* _Instructions to follow_
Update the listing below so that "kebab menu" reads "overflow menu", leaving everything else unchanged.

* _Interface element records_

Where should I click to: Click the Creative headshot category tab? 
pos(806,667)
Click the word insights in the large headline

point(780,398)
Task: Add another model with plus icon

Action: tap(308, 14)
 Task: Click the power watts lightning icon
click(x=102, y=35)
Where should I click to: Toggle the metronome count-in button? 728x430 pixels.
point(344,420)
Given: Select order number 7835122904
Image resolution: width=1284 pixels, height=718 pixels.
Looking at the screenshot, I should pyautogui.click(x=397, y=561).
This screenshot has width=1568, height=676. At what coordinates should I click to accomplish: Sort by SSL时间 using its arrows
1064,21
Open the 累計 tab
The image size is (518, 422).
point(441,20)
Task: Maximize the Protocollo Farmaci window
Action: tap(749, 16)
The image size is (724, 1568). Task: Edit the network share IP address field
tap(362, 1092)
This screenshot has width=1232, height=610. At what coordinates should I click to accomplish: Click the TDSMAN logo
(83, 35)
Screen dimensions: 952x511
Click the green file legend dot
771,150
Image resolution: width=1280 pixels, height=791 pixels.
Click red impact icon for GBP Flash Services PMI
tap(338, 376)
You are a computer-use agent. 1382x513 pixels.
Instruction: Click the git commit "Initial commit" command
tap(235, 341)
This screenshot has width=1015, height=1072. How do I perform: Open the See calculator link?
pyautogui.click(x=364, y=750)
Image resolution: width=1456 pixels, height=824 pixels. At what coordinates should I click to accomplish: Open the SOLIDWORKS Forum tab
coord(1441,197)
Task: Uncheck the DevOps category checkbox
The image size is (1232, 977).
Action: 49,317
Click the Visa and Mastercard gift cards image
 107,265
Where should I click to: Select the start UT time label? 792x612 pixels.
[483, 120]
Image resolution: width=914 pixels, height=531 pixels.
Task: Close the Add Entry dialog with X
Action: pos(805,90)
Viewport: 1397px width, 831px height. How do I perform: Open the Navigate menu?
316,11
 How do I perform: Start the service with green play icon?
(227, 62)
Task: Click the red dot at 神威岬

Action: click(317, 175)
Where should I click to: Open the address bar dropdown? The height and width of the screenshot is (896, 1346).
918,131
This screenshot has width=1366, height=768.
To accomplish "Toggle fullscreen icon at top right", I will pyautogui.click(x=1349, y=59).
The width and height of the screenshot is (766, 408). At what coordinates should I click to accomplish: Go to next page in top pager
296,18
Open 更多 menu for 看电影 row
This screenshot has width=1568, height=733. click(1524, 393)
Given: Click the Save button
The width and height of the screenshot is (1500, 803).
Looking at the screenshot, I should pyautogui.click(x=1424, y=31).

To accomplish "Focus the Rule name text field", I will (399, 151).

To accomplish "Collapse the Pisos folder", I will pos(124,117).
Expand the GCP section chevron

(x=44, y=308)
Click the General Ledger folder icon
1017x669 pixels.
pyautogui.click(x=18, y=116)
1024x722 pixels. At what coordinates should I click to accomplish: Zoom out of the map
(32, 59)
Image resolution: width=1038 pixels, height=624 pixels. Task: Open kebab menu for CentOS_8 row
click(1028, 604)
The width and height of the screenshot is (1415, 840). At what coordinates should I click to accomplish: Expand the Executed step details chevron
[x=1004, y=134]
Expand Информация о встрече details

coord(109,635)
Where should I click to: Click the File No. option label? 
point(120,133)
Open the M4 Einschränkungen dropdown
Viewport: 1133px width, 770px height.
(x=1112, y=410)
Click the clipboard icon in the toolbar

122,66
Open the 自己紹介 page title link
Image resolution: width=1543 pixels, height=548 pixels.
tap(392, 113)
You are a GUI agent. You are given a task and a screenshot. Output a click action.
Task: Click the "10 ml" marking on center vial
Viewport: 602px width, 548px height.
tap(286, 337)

* _Reply_
Where should I click to: Click the Creative headshot category tab? 
pos(806,667)
Click the word insights in the large headline

point(780,398)
Task: Add another model with plus icon

Action: tap(308, 14)
 Task: Click the power watts lightning icon
click(x=102, y=35)
Where should I click to: Toggle the metronome count-in button? 728x430 pixels.
point(344,420)
Given: Select order number 7835122904
Image resolution: width=1284 pixels, height=718 pixels.
Looking at the screenshot, I should pyautogui.click(x=397, y=561).
This screenshot has width=1568, height=676. At what coordinates should I click to accomplish: Sort by SSL时间 using its arrows
1064,21
Open the 累計 tab
The image size is (518, 422).
point(441,20)
Task: Maximize the Protocollo Farmaci window
Action: tap(749, 16)
The image size is (724, 1568). Task: Edit the network share IP address field
tap(362, 1092)
This screenshot has width=1232, height=610. At what coordinates should I click to accomplish: Click the TDSMAN logo
(83, 35)
Screen dimensions: 952x511
Click the green file legend dot
771,150
Image resolution: width=1280 pixels, height=791 pixels.
Click red impact icon for GBP Flash Services PMI
tap(338, 376)
You are a computer-use agent. 1382x513 pixels.
Instruction: Click the git commit "Initial commit" command
tap(235, 341)
This screenshot has width=1015, height=1072. How do I perform: Open the See calculator link?
pyautogui.click(x=364, y=750)
Image resolution: width=1456 pixels, height=824 pixels. At what coordinates should I click to accomplish: Open the SOLIDWORKS Forum tab
coord(1441,197)
Task: Uncheck the DevOps category checkbox
The image size is (1232, 977).
Action: 49,317
Click the Visa and Mastercard gift cards image
 107,265
Where should I click to: Select the start UT time label? 792x612 pixels.
[483, 120]
Image resolution: width=914 pixels, height=531 pixels.
Task: Close the Add Entry dialog with X
Action: pos(805,90)
Viewport: 1397px width, 831px height. How do I perform: Open the Navigate menu?
316,11
 How do I perform: Start the service with green play icon?
(227, 62)
Task: Click the red dot at 神威岬

Action: click(317, 175)
Where should I click to: Open the address bar dropdown? The height and width of the screenshot is (896, 1346).
918,131
This screenshot has width=1366, height=768.
To accomplish "Toggle fullscreen icon at top right", I will pyautogui.click(x=1349, y=59).
The width and height of the screenshot is (766, 408). At what coordinates should I click to accomplish: Go to next page in top pager
296,18
Open 更多 menu for 看电影 row
This screenshot has width=1568, height=733. click(1524, 393)
Given: Click the Save button
The width and height of the screenshot is (1500, 803).
Looking at the screenshot, I should pyautogui.click(x=1424, y=31).

To accomplish "Focus the Rule name text field", I will (399, 151).

To accomplish "Collapse the Pisos folder", I will pos(124,117).
Expand the GCP section chevron

(x=44, y=308)
Click the General Ledger folder icon
1017x669 pixels.
pyautogui.click(x=18, y=116)
1024x722 pixels. At what coordinates should I click to accomplish: Zoom out of the map
(32, 59)
Image resolution: width=1038 pixels, height=624 pixels. Task: Open overflow menu for CentOS_8 row
click(1028, 604)
The width and height of the screenshot is (1415, 840). At what coordinates should I click to accomplish: Expand the Executed step details chevron
[x=1004, y=134]
Expand Информация о встрече details

coord(109,635)
Where should I click to: Click the File No. option label? 
point(120,133)
Open the M4 Einschränkungen dropdown
Viewport: 1133px width, 770px height.
(x=1112, y=410)
Click the clipboard icon in the toolbar

122,66
Open the 自己紹介 page title link
Image resolution: width=1543 pixels, height=548 pixels.
tap(392, 113)
You are a GUI agent. You are given a task and a screenshot. Output a click action.
Task: Click the "10 ml" marking on center vial
Viewport: 602px width, 548px height.
tap(286, 337)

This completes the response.